Direction
Render as a JSON list of strings, one string per line and with blank lines omitted, the lines of the data that begin at the line containing "This screenshot has height=1280, width=720." and end after the line containing "the cart icon". Leave the pictures out of the list.

Records supplied

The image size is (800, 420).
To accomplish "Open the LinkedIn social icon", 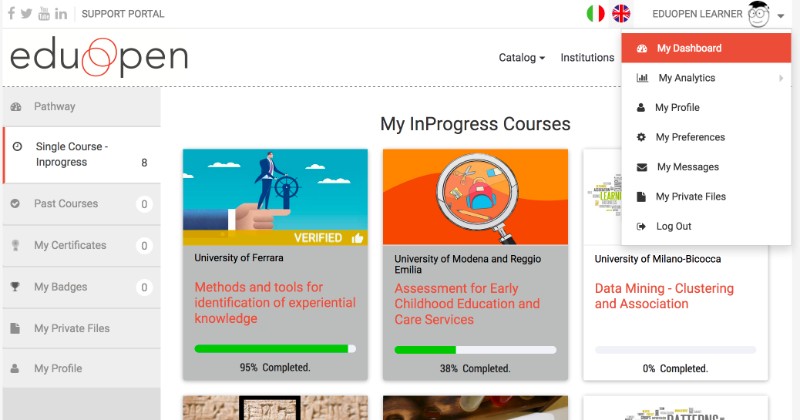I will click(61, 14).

...

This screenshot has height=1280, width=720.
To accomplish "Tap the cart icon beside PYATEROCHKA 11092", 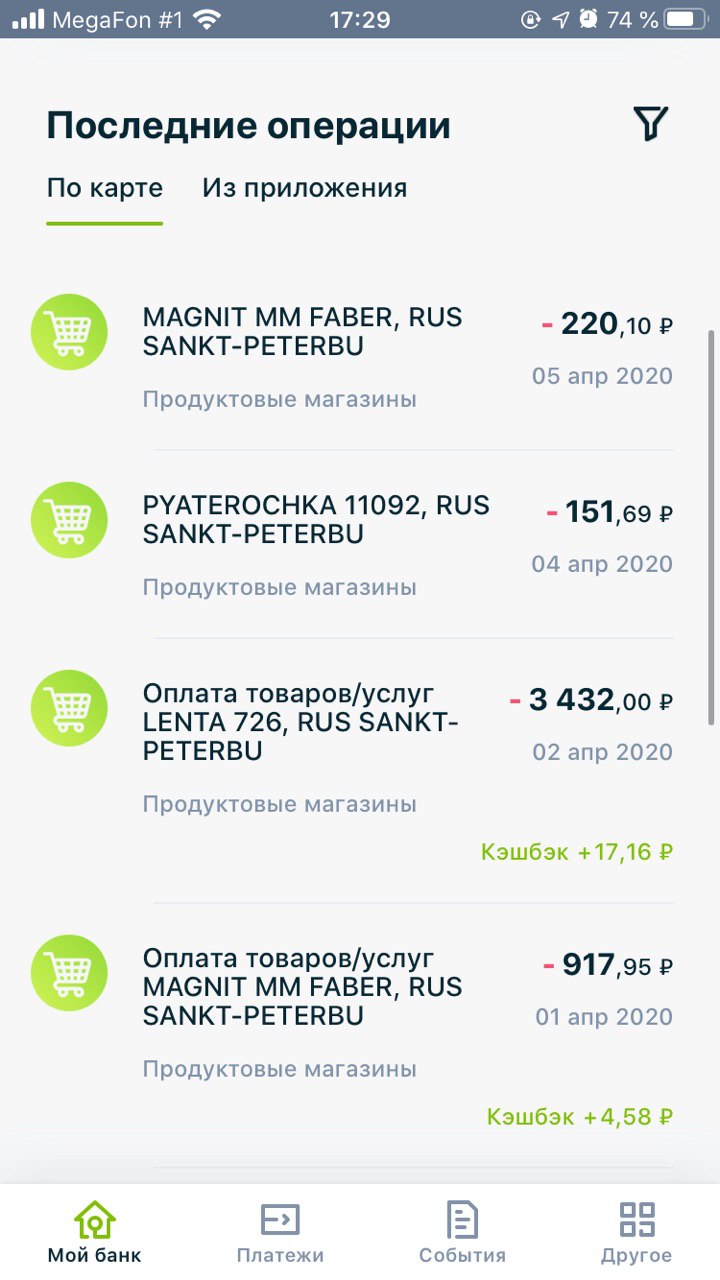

==

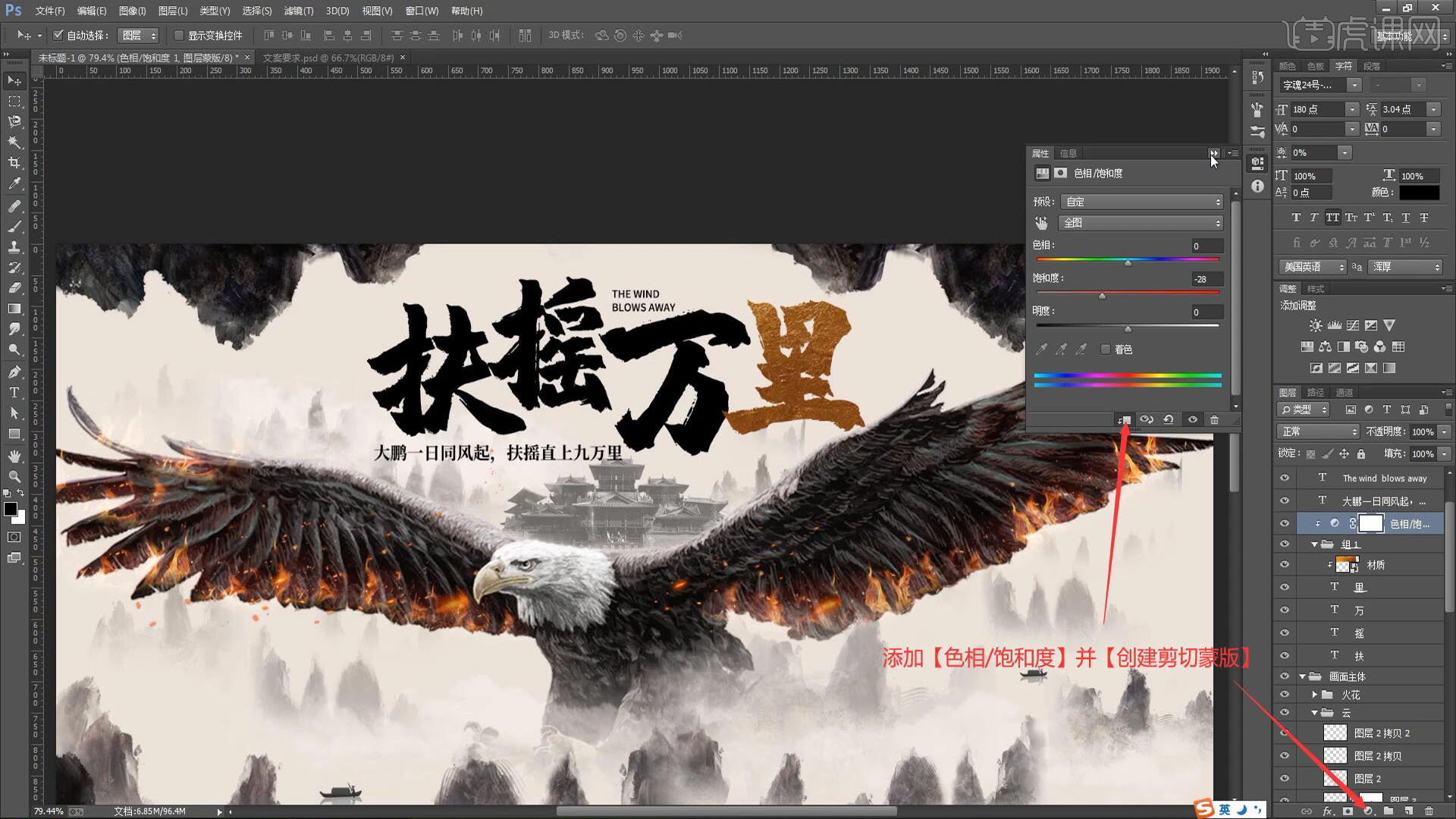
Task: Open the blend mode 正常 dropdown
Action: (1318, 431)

Complete answer
[
  "This screenshot has height=1280, width=720.",
  "To accomplish \"Tap the cart icon beside PYATEROCHKA 11092\", "
]